Por meio dessas ferramentas, os participantes puderam visualizar as pistas isoladas dos instrumentos, acompanhar processos de edição e entender como as diferentes camadas sonoras são organizadas até o resultado final.

“Pudemos trazer a nossa experiência e vivência dentro de um estúdio profissional. Durante a palestra mostramos as DAWs de duas faixas do disco, apresentando as linhas isoladas dos instrumentos, as mixagens, masterizações e até os processos de seleção das gravações que foram aproveitadas para compor o álbum”, afirma Leotta.

Produção musical na prática

Para o professor Max Packer, responsável pela disciplina Música e Tecnologia e coordenador do projeto de extensão Estúdio UFMuS, o contato com uma produção profissional em andamento despertou grande interesse entre os estudantes.

“Os alunos demonstraram bastante interesse, sobretudo em relação à trajetória da banda, como tudo começou e se consolidou. Creio que o fato de tratar-se de um trabalho feito por colegas contribuiu com esse interesse. A exposição sobre os processos de gravação e pós-produção também veio muito a calhar, sobretudo por ir de encontro com as práticas de produção que temos desenvolvido na disciplina”, destaca.

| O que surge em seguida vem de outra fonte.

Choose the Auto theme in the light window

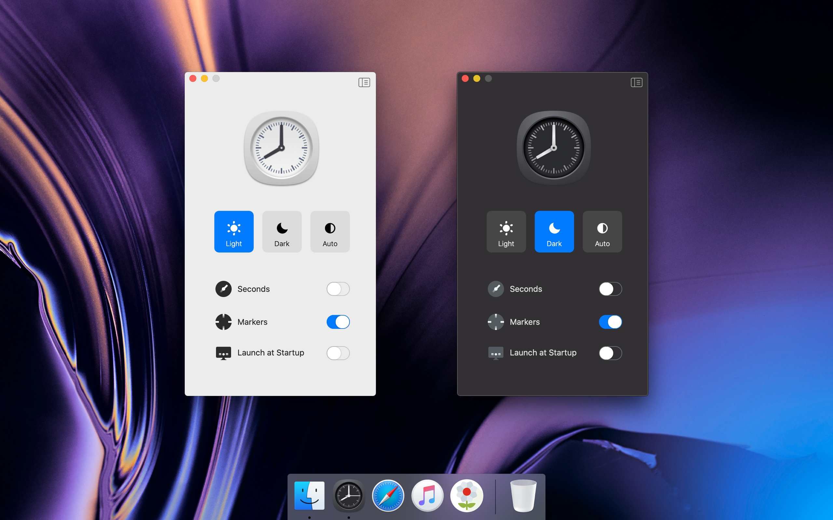coord(329,231)
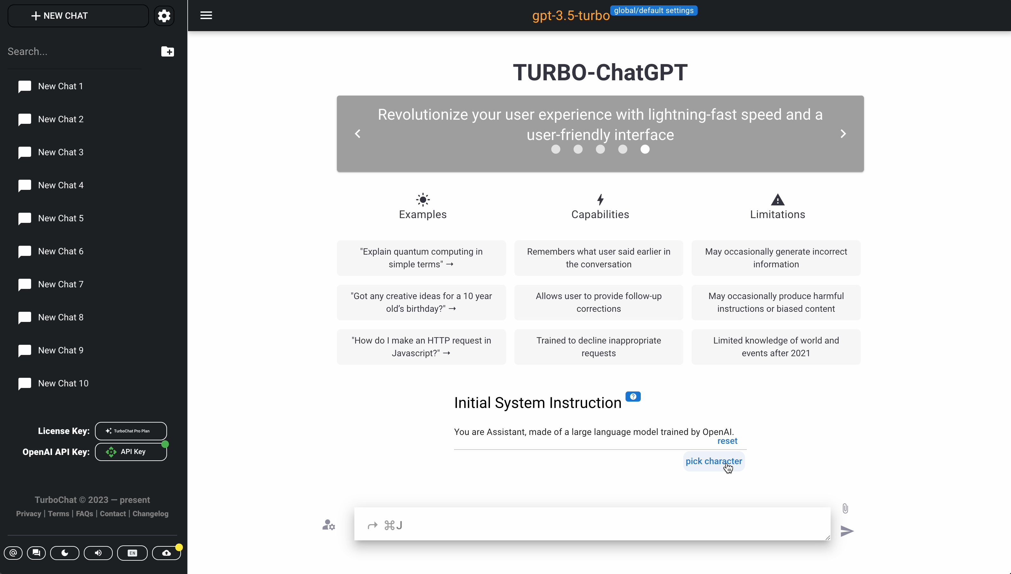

Segundo o professor, embora os alunos já realizem gravações e projetos de produção musical dentro da universidade, acompanhar o desenvolvimento completo de um álbum proporciona uma visão mais ampla do mercado fonográfico.

“O universo da produção musical é vastíssimo e o processo de produção de um disco inteiro envolve um tipo de imersão que normalmente parece distante da realidade dos estudantes. A aula com Os Alquimistas certamente contribuiu para tornar mais palpável o que significa gravar um disco e aproximá-los ainda mais dos processos de produção”, avalia.

Cultura, mercado e oportunidades

Além de abordar aspectos técnicos, o encontro também apresentou caminhos profissionais para músicos independentes, especialmente por meio de editais públicos de incentivo à cultura.

Para Max Packer, conhecer a experiência da banda na elaboração e execução de um projeto financiado por edital ajuda os estudantes a enxergarem novas possibilidades para suas próprias carreiras.

“Muitos dos nossos alunos atuam profissionalmente, mas a maioria ainda não se aventurou pelo caminho dos editais de cultura. O contato com a experiência dos Alquimistas na elaboração e execução de um projeto dessa natureza serve de exemplo e incentivo importante para que eles se voltem com um olhar mais profissional para o próprio trabalho como músicos”, afirma.

A aproximação entre universidade, artistas e mercado cultural deve continuar. De acordo com o professor, novas parcerias entre a UFMS, a banda e o Estúdio 45 já estão sendo planejadas, incluindo futuras gravações e atividades voltadas à formação dos estudantes.

O projeto de gravação do primeiro álbum dos Alquimistas conta com recursos do Fundo Municipal de Investimentos Culturais (FMIC) e é executado pela Prefeitura de Campo Grande, por meio da Fundação Municipal de Cultura (Fundac).